Ingredients
- 2 pounds red beets, peeled, cut into 1/2-inch cubes
- ½ cup (8 tablespoons) extra virgin olive oil
- 2 ½ tablespoons red wine vinegar
- ½ teaspoon kosher salt, more to taste
- Freshly ground black pepper to taste
- 1 large garlic clove, minced
- 2 teaspoons chopped fresh tarragon
- 1 head radicchio, cut into bite-size pieces (about 4 cups)
- 1 large head endive, cut into bite-size pieces (about 2 cups)
- ½ cup chopped fresh parsley
- 4 ounces bucheron or other goat cheese, cut into cubes
- ⅔ cup shelled, toasted pistachios, coarsely chopped
- Nutritional Information
Nutritional analysis per serving (6 servings)

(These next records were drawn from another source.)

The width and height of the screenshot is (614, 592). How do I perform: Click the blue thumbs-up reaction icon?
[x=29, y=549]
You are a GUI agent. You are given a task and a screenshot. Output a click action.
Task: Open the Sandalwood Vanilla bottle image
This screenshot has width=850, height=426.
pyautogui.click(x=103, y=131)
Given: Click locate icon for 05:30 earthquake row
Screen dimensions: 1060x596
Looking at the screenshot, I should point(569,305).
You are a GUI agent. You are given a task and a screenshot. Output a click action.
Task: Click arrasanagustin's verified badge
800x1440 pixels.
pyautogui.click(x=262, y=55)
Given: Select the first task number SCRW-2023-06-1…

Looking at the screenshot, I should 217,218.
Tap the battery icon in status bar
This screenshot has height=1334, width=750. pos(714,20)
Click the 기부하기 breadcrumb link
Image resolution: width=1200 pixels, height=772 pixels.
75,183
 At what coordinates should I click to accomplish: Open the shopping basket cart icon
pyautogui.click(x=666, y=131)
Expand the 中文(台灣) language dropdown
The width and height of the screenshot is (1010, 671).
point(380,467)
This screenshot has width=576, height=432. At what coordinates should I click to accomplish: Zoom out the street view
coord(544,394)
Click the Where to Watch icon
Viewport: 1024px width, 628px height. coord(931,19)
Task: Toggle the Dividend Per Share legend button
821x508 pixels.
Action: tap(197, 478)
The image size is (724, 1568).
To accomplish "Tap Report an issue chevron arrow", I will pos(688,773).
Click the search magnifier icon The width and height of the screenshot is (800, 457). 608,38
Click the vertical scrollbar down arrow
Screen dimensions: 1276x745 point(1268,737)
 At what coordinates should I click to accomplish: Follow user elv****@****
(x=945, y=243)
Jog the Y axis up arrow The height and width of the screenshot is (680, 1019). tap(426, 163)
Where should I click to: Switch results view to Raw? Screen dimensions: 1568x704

367 calories; 28 grams fat; 6 grams saturated fat; 17 grams monounsaturated fat; 4 grams polyunsaturated fat; 21 grams carbohydrates; 7 grams dietary fiber; 11 grams sugars; 9 grams protein; 8 milligrams cholesterol; 409 milligrams sodium
Note: Nutrient information is not available for all ingredients. Amount is based on available data.
6 appetizer-size servings
Preparation
- Preheat oven to 375 degrees. Line a large baking sheet with aluminum foil.
- In a large bowl, toss together the beets, 2 tablespoons oil, 1/2 tablespoon vinegar, and some salt and pepper. Arrange beets in a single layer on baking sheet and cover with foil. Bake for 20 minutes, then uncover and bake until tender and golden around edges, about 30 minutes more. Cool; transfer to a small bowl.
- With mortar and pestle, or the back of a knife, mash garlic with 1/2 teaspoon salt to form a paste. In a small bowl, whisk together with remaining 2 tablespoons vinegar, then remaining 6 tablespoons oil and the tarragon. Season with pepper and additional salt, if necessary.
- Toss beets with 2 tablespoons of the vinaigrette. In a large bowl, combine radicchio, endive and parsley. Toss with remaining vinaigrette. Add beets and goat cheese, and toss gently. Serve garnished with pistachios.